Goal of the exercise>
Answer these from the interview transcript on home loans:
(a) Which company does the speaker name as buying payment option ARMs from loan brokers?
(b) Roughly how much in subprime loans was originated in 2005?
(c) What program are people with bad credit now turning to?

Selected passage>

───

But something was fueling it and what we learned, we discovered was that these
payment option ARMs were helping consumers bid up the price of housing because
they could keep that payment real low. And if you have a bunch of people with
that ability to keep payments low and get into the housing market, it's, you
know, supply and demand. And that's what drove up the prices so quickly in a
lot of these markets, these crazy payment options ARMs which loan brokers sold
to consumers and Countrywide would buy them, or other companies would buy them
from the brokers. So that was the crazy loan.

But when I saw this thing coming, I didn't think it was going to be this bad.
And I didn't really realize until maybe a year ago it was going to be really
ugly, but I didn't think it was going to be quite this bad. I knew it was
going to be bad, but this is something else.

GROSS: This is interesting. You're saying that the price of homes was
inflated in part because people could kind of get away with paying their
mortgage without paying their mortgage?

Mr. MUOLO: Exactly.

GROSS: Just by putting it off and putting it off, getting deeper and deeper
into debt.

Mr. MUOLO: Exactly.

GROSS: Instead of getting out of debt and paying off their mortgage. And
because people were deceived into thinking that they could kind of get an
expensive home without having to pay much in the immediate future, they were
willing to buy it.

Mr. MUOLO: Oh, without a doubt. At least that's something I believed in for
a year or two now that the payment option ARM, the, you know, sort of a
subprime loan in a way but not really, that was the loan--what came first, the
chicken or the egg? And you know, high housing prices, or did this loan come
about and cause high housing prices? I think this loan, this payment option
ARM, came along and helped excel home prices in some markets into the
stratosphere. That's just something I believe in doing all the research for
the book, it's just that this loan created a huge demand, a huge ability of
people to buy homes that they probably shouldn't have afforded or could never
have afforded if it wasn't for this one little option where they didn't have
to pay the full mortgage amount and could actually add onto their debt and
keep their payment really low. That's what I think really drove home prices
into the stratosphere.

GROSS: If you want to buy a house now, do you need a good credit rating? Is
it going to be harder to get, like, a subprime mortgage now?

Mr. MUOLO: Oh, without a doubt. Subprime mortgages are near nonexistent.
Just to give you an example, the peak of the industry was 2005, I believe.
Something like $800 billion worth of subprime loans were originated in 2005.
The next year about 700 billion. That's a phenomenal amount of money. In the
first quarter of 2008, $5 billion in subprime loans were originated. Business
has basically been wiped off the face of the earth. There's not much of a
subprime business out there. It's all gravitating now towards what we call
the FHA program, the Federal Housing Administration. People with bad credit
who have trouble getting a down payment are now using these government-insured
loans. So people feel that maybe the FHA, the government could be in to get
walloped down the road if these new loans being originated and insured by the
government come under pressure. But the subprime industry we've know from
2000 to 2007 is basically just about over. I mean people with bad credit
don't have a place to get loans.

───

[Dataset excerpt]
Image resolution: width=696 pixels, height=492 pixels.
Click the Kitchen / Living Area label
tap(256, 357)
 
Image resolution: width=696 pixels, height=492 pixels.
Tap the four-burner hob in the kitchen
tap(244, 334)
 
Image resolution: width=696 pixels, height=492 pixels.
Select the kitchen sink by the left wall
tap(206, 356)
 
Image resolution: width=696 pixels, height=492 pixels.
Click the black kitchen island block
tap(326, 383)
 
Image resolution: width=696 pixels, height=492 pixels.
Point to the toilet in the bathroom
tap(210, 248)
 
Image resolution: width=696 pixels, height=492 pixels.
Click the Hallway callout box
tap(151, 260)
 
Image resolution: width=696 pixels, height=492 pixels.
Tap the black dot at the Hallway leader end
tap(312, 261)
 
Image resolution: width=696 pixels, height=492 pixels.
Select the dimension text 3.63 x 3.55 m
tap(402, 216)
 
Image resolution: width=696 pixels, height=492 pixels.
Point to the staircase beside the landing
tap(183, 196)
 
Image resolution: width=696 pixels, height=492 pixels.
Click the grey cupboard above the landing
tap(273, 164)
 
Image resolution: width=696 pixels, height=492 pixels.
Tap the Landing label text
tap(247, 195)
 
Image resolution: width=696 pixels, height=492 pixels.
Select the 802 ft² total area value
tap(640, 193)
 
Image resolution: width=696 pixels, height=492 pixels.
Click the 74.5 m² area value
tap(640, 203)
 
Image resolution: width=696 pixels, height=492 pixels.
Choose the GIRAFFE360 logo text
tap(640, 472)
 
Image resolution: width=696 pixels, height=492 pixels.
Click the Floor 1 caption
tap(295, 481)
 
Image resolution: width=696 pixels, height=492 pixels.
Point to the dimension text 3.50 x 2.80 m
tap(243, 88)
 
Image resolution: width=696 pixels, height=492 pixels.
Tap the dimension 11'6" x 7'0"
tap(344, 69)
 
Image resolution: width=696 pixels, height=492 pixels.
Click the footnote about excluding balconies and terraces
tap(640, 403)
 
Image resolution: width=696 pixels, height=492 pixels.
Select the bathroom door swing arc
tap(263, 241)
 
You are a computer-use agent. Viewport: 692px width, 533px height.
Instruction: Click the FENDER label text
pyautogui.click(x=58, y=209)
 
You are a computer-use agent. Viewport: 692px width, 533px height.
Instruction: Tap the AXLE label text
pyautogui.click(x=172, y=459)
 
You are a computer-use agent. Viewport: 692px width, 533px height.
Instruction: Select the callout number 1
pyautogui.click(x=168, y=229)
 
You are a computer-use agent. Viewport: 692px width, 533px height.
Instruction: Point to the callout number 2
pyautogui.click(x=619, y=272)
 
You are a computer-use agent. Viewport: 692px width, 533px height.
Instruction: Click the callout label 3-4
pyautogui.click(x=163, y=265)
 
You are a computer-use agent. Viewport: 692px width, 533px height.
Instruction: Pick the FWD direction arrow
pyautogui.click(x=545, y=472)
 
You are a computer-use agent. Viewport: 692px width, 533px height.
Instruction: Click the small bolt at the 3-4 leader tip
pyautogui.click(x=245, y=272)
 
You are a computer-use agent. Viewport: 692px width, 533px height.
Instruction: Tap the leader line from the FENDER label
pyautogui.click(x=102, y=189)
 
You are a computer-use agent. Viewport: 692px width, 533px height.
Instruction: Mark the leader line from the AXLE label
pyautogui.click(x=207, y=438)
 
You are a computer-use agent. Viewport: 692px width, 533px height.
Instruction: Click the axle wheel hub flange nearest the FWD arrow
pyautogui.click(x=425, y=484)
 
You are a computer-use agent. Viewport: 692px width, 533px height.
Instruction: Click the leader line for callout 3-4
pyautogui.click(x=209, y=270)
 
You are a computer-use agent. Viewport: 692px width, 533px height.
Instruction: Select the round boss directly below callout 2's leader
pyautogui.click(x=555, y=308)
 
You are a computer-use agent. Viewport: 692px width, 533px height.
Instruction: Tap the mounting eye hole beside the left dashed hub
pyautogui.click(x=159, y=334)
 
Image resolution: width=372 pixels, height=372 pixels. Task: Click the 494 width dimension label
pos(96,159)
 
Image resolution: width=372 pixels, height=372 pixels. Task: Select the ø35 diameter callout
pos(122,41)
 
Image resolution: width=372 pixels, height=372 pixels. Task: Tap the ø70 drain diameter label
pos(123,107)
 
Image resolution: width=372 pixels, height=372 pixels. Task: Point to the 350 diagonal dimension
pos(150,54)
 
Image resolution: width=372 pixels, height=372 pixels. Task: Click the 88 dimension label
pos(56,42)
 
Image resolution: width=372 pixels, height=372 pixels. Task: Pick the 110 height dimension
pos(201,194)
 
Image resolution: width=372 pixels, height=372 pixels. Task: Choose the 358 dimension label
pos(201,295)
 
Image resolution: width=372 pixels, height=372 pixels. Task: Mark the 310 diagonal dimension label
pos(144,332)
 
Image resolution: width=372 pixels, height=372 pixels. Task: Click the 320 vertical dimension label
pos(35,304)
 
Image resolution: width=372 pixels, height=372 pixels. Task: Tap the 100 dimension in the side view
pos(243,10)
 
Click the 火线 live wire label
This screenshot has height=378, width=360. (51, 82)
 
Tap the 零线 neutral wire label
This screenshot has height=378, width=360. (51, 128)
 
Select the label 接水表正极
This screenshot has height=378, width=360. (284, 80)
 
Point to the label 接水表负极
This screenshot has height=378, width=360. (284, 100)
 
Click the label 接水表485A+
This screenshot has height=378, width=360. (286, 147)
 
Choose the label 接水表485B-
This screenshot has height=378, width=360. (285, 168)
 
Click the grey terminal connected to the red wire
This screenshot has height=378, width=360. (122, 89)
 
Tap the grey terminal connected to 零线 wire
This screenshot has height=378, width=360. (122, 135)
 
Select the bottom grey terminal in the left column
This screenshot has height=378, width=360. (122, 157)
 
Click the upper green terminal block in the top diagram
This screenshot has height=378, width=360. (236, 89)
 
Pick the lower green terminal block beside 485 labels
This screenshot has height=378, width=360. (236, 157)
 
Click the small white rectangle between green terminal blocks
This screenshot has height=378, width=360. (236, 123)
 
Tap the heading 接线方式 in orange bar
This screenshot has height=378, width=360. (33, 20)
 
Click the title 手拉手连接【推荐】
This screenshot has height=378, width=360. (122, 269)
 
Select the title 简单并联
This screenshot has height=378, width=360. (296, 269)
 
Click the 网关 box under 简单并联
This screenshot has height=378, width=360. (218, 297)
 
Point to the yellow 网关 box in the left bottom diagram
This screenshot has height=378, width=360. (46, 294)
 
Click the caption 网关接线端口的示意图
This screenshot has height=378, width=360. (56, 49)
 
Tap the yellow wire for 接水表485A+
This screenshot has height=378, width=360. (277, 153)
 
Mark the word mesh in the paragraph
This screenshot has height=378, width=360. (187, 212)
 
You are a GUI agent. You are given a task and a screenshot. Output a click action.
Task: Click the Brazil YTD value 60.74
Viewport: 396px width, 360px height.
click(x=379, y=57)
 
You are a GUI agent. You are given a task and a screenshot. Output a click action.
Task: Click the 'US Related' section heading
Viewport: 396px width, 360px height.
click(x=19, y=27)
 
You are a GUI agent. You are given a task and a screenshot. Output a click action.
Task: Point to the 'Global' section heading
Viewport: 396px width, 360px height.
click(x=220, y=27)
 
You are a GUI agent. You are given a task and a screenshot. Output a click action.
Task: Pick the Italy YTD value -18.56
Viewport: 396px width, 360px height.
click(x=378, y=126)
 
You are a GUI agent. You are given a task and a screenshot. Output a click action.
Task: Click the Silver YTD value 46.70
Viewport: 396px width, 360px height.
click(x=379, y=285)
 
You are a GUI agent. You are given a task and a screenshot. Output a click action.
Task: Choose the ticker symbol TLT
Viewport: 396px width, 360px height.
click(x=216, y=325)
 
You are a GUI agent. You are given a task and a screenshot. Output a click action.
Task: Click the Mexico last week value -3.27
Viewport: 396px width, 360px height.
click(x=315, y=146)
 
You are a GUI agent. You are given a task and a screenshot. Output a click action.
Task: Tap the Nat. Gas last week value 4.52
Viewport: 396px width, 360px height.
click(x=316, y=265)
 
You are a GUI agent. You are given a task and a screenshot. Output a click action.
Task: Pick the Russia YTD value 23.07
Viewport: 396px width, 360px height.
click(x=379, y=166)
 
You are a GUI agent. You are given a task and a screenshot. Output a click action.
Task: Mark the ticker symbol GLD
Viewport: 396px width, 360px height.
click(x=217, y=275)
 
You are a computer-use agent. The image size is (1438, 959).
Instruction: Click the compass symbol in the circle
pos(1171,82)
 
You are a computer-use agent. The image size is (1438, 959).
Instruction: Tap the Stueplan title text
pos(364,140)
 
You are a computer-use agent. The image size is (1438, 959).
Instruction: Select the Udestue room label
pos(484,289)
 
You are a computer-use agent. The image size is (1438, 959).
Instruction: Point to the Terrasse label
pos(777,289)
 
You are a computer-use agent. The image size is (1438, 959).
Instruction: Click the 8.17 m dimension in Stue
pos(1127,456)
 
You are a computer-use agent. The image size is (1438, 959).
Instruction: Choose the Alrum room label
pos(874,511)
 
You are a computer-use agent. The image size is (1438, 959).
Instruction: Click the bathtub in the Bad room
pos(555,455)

───

Answer to this problem>
(a) Countrywide, though other companies also bought them.
(b) Something like $800 billion.
(c) The FHA program, run by the Federal Housing Administration.